The second wave was more explicitly theoretical. Emerging around the 1960s, it was the sister of a plethora of other minority, anti-Vietnam and civil rights movements. Equality of rights was its signature. Its theories reflected a fusion of neo-Marxism and psychoanalysis. The subjugation of women was associated with wide-ranging critiques of patriarchy, capitalism, normative heterosexuality and women’s roles and scripts as wives and mothers. Sex and gender were clearly differentiated, the former being biological and the latter a social construct variable by time and place. While the first wave was largely championed by middle-class, white and cisgender (‘cis’ being a neologism referring to those whose gender and sexual identities map clearly onto one another), protagonists of the second wave drew in women of colour and from developing nations in pursuit of sisterhood and solidarity. Many proclaimed that ‘the personal is political’ and that gender, ethnic and class oppression are interrelated. Others insisted on women-only spaces and argued that women were more humane, collaborative, inclusive and holistic in problem-solving than their male counterparts.
Feminism’s third wave had its origins in the mid-1990s and was informed by post-colonial and postmodern thinking. The general effect was to destabilize many constructs that had been taking for granted. Concepts like ‘universal womanhood’, ‘body’, ‘gender’, ‘sexuality’ and ‘heteronormativity’ were interrogated and rendered suspect. ‘Grrls’, ‘cybergrrls’ and ‘netgrrls’ eschewed victimization and took over feminine beauty for themselves as subjects, not as objects, of a sexist patriarchy. Sexist culture was subverted via terms like ‘slut’ and ‘bitch’. The third wave was characterized by irony. Ambiguity was celebrated: gender boundaries could be crossed, most notably in cyberspace. Grrl feminism became global, multicultural and post-categorization. Difference was positively cast and reality framed as performance and contingency. In many respects feminism’s third wave belonged ‘in the academy’.
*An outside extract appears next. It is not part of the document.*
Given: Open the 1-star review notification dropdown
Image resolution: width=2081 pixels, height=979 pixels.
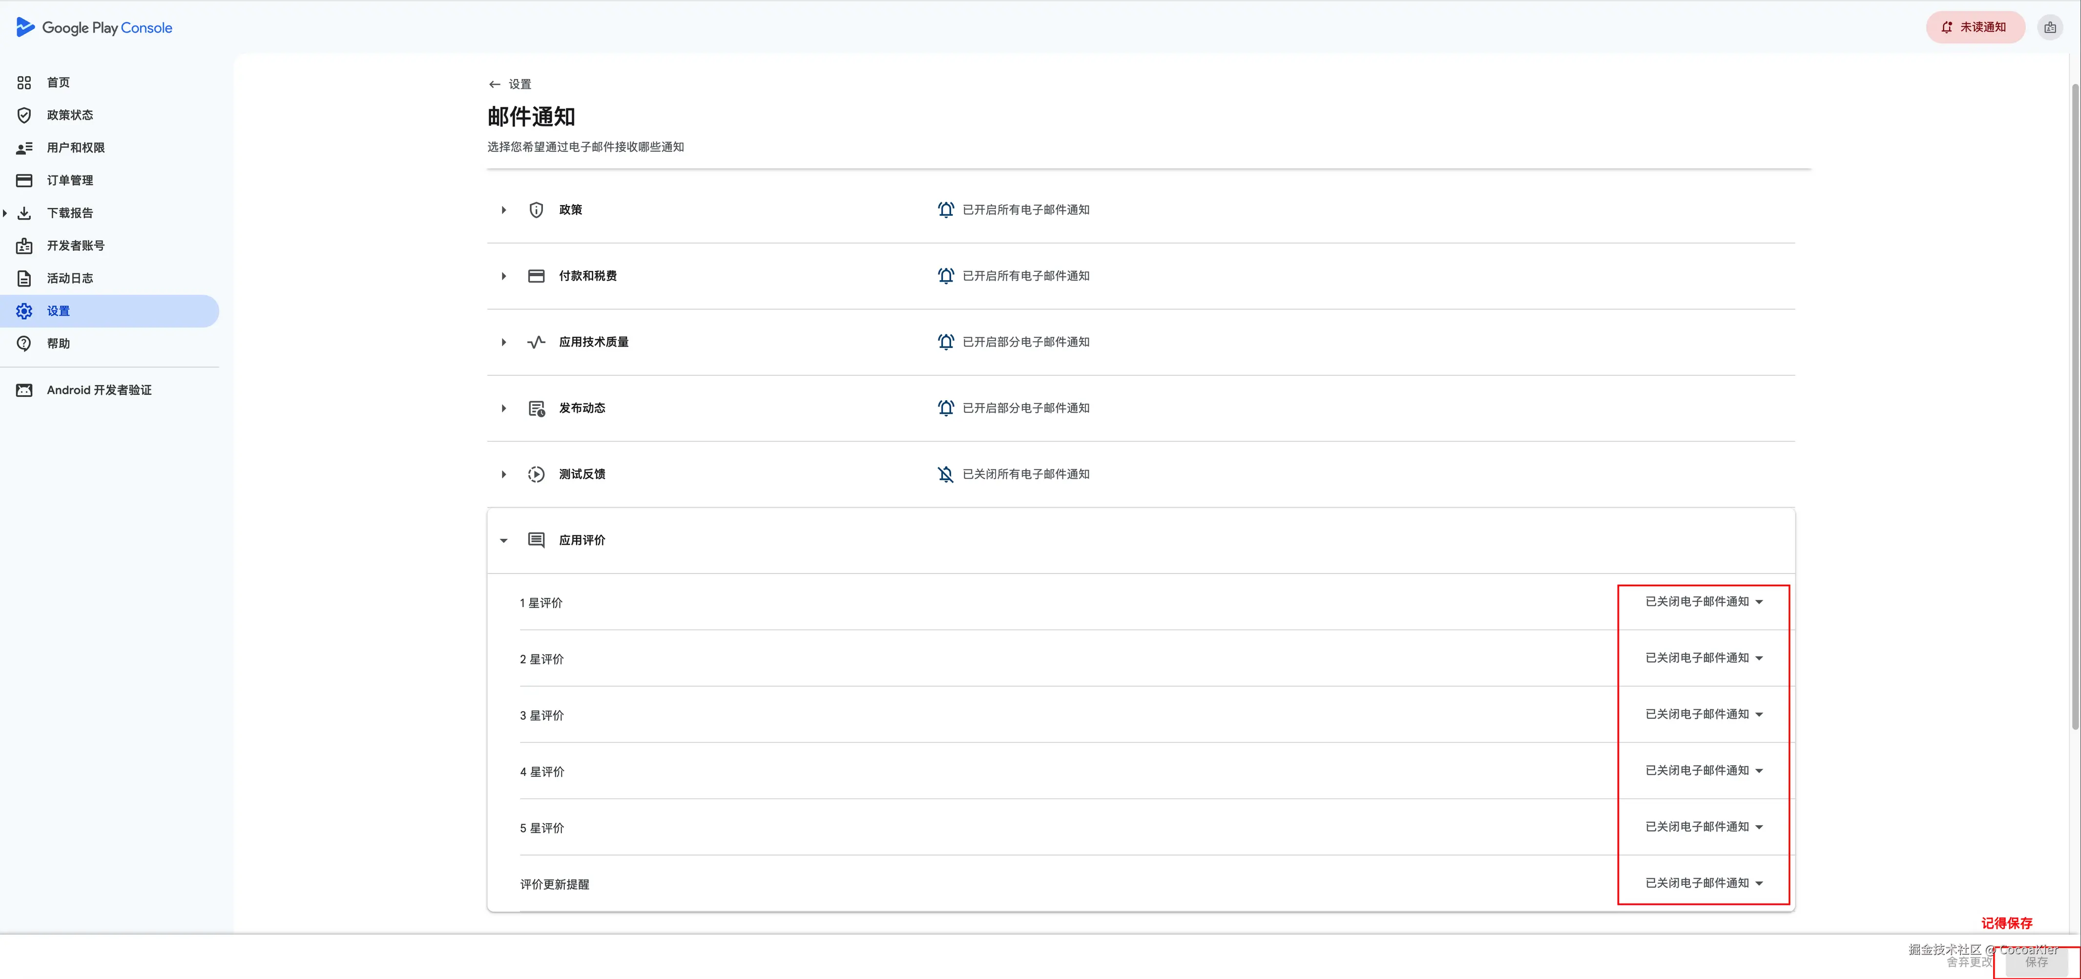Looking at the screenshot, I should (1704, 602).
The parameters of a putative, or embryonic, fourth wave are less transparent. It is represented mostly by the activities of young feminists outside of the academy at once rediscovering and refashioning earlier theories and aspirations. Solidary initiatives against sexual abuse, rape, violence against women, unequal pay, slut-shaming, conformance to body-type and lack of representation in government and boardrooms have become mainstream cultural issues. The fourth wave can perhaps best be defined via the notion of ‘intersectionality’, pioneered by women of colour. This recognizes that women’s suppression can only be adequately understood in the context of the ‘marginalization of others’. The oppression of women and sexism co-exist with classism, racism, ageism, able-ism and so on. Inclusion is prioritized. Past feminisms are not merely reincarnated; rather, fourth wave feminism is invested afresh in the millennials.
I have a few straightforward observations. First, several babies have over time disappeared with the bathwater. In other words, the shift from one to its succeeding wave has often resulted in omissions as well as commissions. Contemporary proponents of the fourth wave, for example, seem now to be ‘rediscovering’ and ‘appending’ the equality and redistribution agendas of first-wavers. Second, each of the four waves has undoubtedly introduced, deepened and informed understandings of and activism against patriarchal hierarchies, cultures, institutions and practices. Third, for all the complexity and multiplicity of phenomena accumulated over time and alluded to in my annotated representation of the four waves, there is a continuing need to synthesize and update feminist narratives for transformation and change in the ‘here and now’. And finally, in my view, there needs to be a rethink around ‘triggers for change’. On social media I sometimes encounter simplistic and divisive (‘you’re with us or against us’) binaries on the part of feminist activists that are issue-specific and, ironically, of a kind formerly transcended and denounced. Effective resistance requires solidarity and alliance-building.